Well things were going ok until I found my BF on speeddate as a premium member.. Should I dump him as he is surely looking for a guy??? His profile says Friendship, dating and his status is single, plus the photo he has uploaded is very seductive...

Please let me know what you thing

btw before you say confront him I am later today, but was just wanting your thoughts!!!!
 
How/why did you find him? Did you suspect he was looking around and got lucky and found him there? I don't understand what *you* were doing on the site.

Anyway, there are a lot of if's, and's, and but's with stuff like this. Since you're going to talk with him about it later today, let us know what he said and how you reacted to what he said.

Good luck.
 
I had my suspicions that he was looking around.... this week he kept looking at his phone as though he was expecting a text
I knew he went on speeddate so decided to look...
I will tell you more later today
I feel so used and betrayed, I know I will get over this.. just can't believe it is happening

Haven't slept all night..... I keep thinking what to say to him... apart from the obvious
 
Life's too short.

End it and find someone new.

Just my tuppence, though.
 
Yeah your right about life's too short, but I love him and don't feel I can give him up.... I am so fucked in the head right now.... One part of me wants to beat the crap out of him and the other part wants to hug and kiss him
 
You have to look forward to the future.

It will be tough to begin with. There's no doubt about that. It does get better and easier. You'll have to want a better man/relationship and be strong.

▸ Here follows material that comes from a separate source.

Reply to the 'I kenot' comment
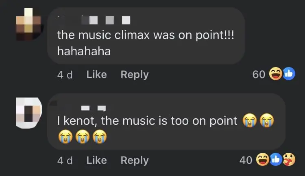Viewport: 305px width, 176px height. tap(134, 160)
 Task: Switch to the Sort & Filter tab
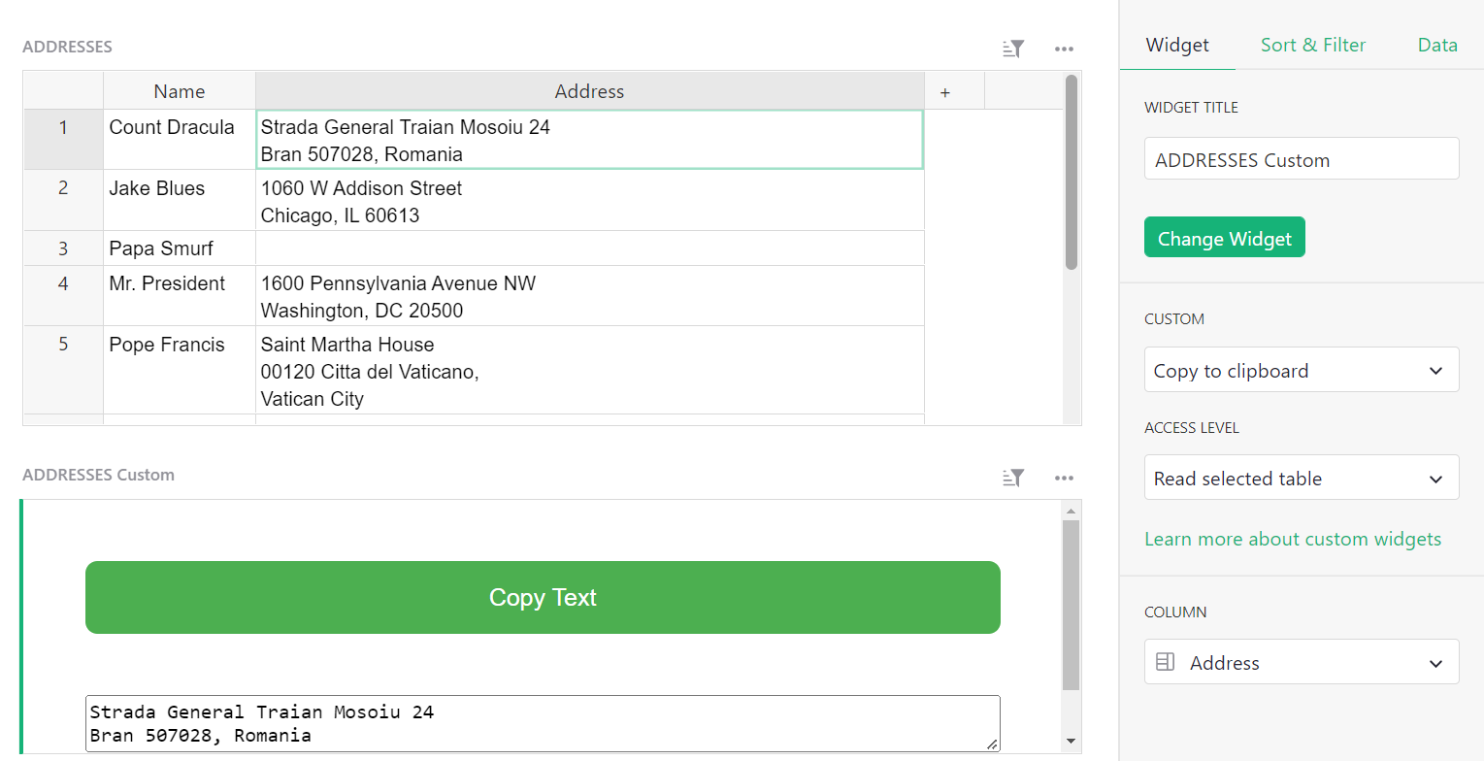point(1312,45)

My words come from being hurt too many times, that I have no tolerance for this kind of stuff. Jaded? Just a bit.
 
Umm. Some people might object to you visiting this site while in a relationship. I found out about this site from a bookmark in my boyfriend's list, but that doesn't mean everyone would feel the same way. There is no chance that I would start an affair based on chatting with people on this website, even though it can sometimes be a racy site, but not everyone would have that comfort level or understanding with their loved ones.

I don't think it is really great for him to be on a "speeddate" site, but who knows how active that account is, etc.

I don't know if you should break up with him but clearly you need to evaluate where things are at, with him evaluating things with you. I might not do it today either, while you're still going through the first reaction that hit you.
 
I only visited the site because I knew he went to it (yeah I know bunny boiler)....the account has recently become a premium member status...so I think that it is safe to say the account is very active
You could be right about not saying anything today.... but can I really go to bed with him knowing he is chatting to other guys about goodness knows what????
 
I'm a gay dad, too and in a relationship. The temptation might have been there to go to the site based on suspicion, but you might have told him of your suspicion first.
My guess is this will all get turned around and you'll be the one apologizing for spying.

Can't give him up?!? You may have no choice. A wise person once told me that the best way to hang on to a greasy marble is to keep the hand open. The harder you squeeze the greater the chance of losing it. If he is dating, or trying to, find out why. Don't be pathetic and beg, but if there is a reasonable chance to repair your relationship invest in couple's counseling; if not, I agree with looseliam, dump him.

Careful though, if you pushed him away somehow, you will probably make the same mistake next time. Believe me, I am not blaming you, just exploring possibilities. He was dead wrong to go ahead with this before speaking with you. Good luck.
 
I feel so used and betrayed, I know I will get over this.. just can't believe it is happening

Haven't slept all night..... I keep thinking what to say to him... apart from the obvious

So you found out he is just using you like he probably uses everyone else. Just be glad you found out and didn't continue to be treated so badly.

Just tell him you don't want to see him anymore without a lot of drama or tears. Then shut the door and move on.
 
Well i couldn't dump him or talk to him about it... going away for a few weeks to get my head in order..will have to see how things go

Thank you for all your advice :)
 
I know this may be a stupid question but have you two had the talk about whether or not you want to be exclusive or have an open relationship where you see other people?